We discover that we may have a preference for one of these three views, in which case, it is important that we cultivate the other two, until all three ways of understanding human behavior through the precepts become one, and we learn to live in an ever-shifting reality of human aspiration, error and the all-encompassing dharmakaya that surrounds and is everything.
Saturday, March 23, 2013
Surprise of the heart
| Lake Como between cypresses |
In case 47 of the koan collection the Book of Equanimity, a monk asks Great Master Zhaozhou, "What is the living meaning of Chan Buddhism?" And he replies, "The cypress tree in the garden." Another master, Zhenru Fang, when still a student, once woke from a dream with this story in his mind. He went to his teacher who asked him how he understood Zhaozhou's meaning, and Zhenru replied, "All night the bed mat's warm -- as soon as you awaken, dawn has come."
Rabbi Abraham Joshua Heschel once said that a holy teaching is "an occasion when the heart surprises the mind." The stories and sayings of our Zen ancestors can seem remote and strange. But when we pause, just for a moment, and simply see what is here, bypassing the filter of the discursive mind, things become clear. Trees declare it, and the warmth of the bed and the light of dawn speak of it. When there is nothing in the way of this clarity, life reveals itself.
Wansong comments on this case: "The cypress tree in the garden, the wind-blown flag on the pole -- it's like one flower bespeaking a boundless spring, like one drop telling of the water of the ocean."
The tree, the bed, the dawn light -- let your heart be surprised by what is right here, and the words of the ancient masters come alive, personally and immediately.
Sunday, December 30, 2012
A Mirror
Snow has covered all but the face of the Buddha in the front of the Temple. The year is slowly fading away, and I find myself reflecting on all the events, sorrowful, shocking, disappointing, joyful, satisfying and amazing, that have filled this time.
Two topics in particular have lingered in my heart these past weeks -- the sudden horror of the Newtown shootings, and the ongoing revelation of ethical lapses by spiritual teachers. I have been sitting and wondering for weeks about what to write about these things. They appear to be reflections of the ordinary evil that lies in all our hearts, made real in the world through narrowly-viewed actions. The death of children? It happens every day. Religious leaders as sexual predators? It's an old story.

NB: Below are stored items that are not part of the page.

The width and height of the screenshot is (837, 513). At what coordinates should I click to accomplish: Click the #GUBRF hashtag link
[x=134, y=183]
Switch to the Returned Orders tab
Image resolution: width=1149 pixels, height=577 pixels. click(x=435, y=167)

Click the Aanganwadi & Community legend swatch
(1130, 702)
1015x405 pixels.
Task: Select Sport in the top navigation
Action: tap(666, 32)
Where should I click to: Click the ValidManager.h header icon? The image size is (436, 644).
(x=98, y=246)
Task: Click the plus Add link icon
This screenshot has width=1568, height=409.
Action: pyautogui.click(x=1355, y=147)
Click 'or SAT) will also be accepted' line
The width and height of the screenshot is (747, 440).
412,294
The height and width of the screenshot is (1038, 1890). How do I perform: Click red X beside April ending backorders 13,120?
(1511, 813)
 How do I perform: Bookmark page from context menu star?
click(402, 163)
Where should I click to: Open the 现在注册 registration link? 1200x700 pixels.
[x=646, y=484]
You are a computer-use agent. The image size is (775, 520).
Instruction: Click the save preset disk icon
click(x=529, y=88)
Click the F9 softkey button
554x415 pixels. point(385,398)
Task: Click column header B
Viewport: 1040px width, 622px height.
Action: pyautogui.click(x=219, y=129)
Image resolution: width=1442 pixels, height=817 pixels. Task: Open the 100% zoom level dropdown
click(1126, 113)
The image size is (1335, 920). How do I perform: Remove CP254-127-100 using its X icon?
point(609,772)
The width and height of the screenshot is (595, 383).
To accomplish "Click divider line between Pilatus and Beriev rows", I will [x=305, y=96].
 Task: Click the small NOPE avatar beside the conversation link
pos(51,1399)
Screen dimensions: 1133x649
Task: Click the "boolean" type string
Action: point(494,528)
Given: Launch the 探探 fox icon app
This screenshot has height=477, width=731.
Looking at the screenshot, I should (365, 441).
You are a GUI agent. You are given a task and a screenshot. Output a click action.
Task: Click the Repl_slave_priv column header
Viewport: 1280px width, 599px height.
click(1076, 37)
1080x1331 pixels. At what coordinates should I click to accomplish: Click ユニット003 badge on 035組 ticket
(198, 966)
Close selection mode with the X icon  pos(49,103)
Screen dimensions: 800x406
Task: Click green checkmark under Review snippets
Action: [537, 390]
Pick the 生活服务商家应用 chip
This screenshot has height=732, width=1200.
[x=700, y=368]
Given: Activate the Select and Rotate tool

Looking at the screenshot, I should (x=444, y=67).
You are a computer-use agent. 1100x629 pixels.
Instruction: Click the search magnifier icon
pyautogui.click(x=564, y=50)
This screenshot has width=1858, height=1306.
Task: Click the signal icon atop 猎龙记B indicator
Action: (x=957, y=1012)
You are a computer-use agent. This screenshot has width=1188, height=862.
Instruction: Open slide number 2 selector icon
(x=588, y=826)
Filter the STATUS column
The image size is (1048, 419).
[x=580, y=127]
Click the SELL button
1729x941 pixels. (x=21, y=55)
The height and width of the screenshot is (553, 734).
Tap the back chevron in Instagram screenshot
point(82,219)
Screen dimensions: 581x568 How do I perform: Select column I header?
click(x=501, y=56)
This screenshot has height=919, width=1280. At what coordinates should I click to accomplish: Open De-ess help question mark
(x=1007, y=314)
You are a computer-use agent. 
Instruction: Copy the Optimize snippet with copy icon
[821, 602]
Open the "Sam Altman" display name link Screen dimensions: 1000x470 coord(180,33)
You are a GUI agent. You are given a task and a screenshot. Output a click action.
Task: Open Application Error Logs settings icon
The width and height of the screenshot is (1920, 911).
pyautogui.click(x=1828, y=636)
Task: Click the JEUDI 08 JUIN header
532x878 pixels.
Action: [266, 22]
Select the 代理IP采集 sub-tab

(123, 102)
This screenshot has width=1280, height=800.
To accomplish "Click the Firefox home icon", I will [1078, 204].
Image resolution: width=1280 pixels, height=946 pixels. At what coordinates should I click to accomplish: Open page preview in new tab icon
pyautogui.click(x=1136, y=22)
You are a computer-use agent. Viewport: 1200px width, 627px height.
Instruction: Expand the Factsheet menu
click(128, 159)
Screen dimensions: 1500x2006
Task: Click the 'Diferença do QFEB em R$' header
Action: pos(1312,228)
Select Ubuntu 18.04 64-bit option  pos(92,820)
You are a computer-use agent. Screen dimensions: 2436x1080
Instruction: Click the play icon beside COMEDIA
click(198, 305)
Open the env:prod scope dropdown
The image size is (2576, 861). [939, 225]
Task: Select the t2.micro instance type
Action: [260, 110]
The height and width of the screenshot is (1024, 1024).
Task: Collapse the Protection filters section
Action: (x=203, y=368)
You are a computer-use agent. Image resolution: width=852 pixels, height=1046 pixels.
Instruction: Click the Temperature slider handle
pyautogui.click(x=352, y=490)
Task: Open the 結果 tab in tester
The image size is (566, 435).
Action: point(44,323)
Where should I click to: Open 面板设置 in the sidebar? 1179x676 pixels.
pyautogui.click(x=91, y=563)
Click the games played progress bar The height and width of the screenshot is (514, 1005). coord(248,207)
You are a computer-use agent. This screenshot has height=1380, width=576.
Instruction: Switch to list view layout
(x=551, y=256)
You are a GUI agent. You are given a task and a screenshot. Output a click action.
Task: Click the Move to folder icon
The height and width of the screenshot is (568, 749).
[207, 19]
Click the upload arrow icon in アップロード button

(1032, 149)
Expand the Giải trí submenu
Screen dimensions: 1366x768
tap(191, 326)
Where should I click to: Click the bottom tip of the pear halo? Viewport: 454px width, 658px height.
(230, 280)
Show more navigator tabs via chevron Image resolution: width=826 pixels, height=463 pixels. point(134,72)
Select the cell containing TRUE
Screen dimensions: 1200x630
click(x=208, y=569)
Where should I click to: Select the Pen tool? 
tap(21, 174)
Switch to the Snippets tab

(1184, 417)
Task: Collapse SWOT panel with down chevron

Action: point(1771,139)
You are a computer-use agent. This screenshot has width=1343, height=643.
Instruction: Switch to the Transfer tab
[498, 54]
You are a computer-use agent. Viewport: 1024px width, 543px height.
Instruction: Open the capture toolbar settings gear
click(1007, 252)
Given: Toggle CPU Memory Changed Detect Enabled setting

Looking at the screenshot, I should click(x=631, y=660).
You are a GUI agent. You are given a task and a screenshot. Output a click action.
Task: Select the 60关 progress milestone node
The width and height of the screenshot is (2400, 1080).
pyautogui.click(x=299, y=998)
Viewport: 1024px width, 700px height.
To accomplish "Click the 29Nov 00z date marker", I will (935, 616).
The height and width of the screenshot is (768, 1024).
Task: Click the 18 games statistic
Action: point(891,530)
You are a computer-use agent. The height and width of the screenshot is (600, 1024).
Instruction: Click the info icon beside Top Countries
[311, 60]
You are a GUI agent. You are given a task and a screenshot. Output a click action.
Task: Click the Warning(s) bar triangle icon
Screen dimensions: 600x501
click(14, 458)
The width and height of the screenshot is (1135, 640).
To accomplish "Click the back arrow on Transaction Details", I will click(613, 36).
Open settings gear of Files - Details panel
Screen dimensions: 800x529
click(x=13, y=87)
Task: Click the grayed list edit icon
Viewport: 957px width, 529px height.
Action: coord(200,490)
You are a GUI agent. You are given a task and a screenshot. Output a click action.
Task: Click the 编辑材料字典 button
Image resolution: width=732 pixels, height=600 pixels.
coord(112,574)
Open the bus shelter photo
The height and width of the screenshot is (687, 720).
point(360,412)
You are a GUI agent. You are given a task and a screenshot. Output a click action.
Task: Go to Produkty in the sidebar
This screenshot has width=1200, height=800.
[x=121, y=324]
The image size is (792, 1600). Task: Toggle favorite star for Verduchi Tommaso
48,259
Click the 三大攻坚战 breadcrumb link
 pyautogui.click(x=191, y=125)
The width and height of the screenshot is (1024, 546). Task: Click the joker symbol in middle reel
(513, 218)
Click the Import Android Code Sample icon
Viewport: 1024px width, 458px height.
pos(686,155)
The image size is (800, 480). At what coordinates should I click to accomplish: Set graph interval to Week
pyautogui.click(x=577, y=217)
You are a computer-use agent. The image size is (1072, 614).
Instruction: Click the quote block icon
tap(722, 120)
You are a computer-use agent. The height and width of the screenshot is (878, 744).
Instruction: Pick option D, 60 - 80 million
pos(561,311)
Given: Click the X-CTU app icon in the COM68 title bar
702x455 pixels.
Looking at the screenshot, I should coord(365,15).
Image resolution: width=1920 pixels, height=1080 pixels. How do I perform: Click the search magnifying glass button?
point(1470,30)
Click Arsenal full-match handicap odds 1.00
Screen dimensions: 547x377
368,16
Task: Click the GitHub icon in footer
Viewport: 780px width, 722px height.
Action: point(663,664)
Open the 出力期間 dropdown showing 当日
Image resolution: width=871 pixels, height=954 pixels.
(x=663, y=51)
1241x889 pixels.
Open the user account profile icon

The Sufi poet Rumi, in a translation by Coleman Barks, says, "Your grief for what you've lost lifts a mirror up to where you're bravely working. Expecting the worst, you look, and here's the loving face you've been longing to see."
To clearly face the arising of pain from the actions of others provides an opportunity to look deeply, as if in a mirror, at my own heart, and all of the evil I am capable of -- subtle and overt -- through my unskillful actions. To look at the suffering of the world as it arises within me is not easy, but feels like the necessary step that precedes compassionate, wise action. Take the spacious view, see others as yourself, and then go out and do what needs to be done. Vote, ban bullets and weapons, create ethical guidelines and live by them -- cradle the anger and grief and fear in loving arms, and then do something.
And see that longed-for face, surrounded by snow -- a mirror for the deepest knowing. Make a vow to heal the world, action by action, moment by moment.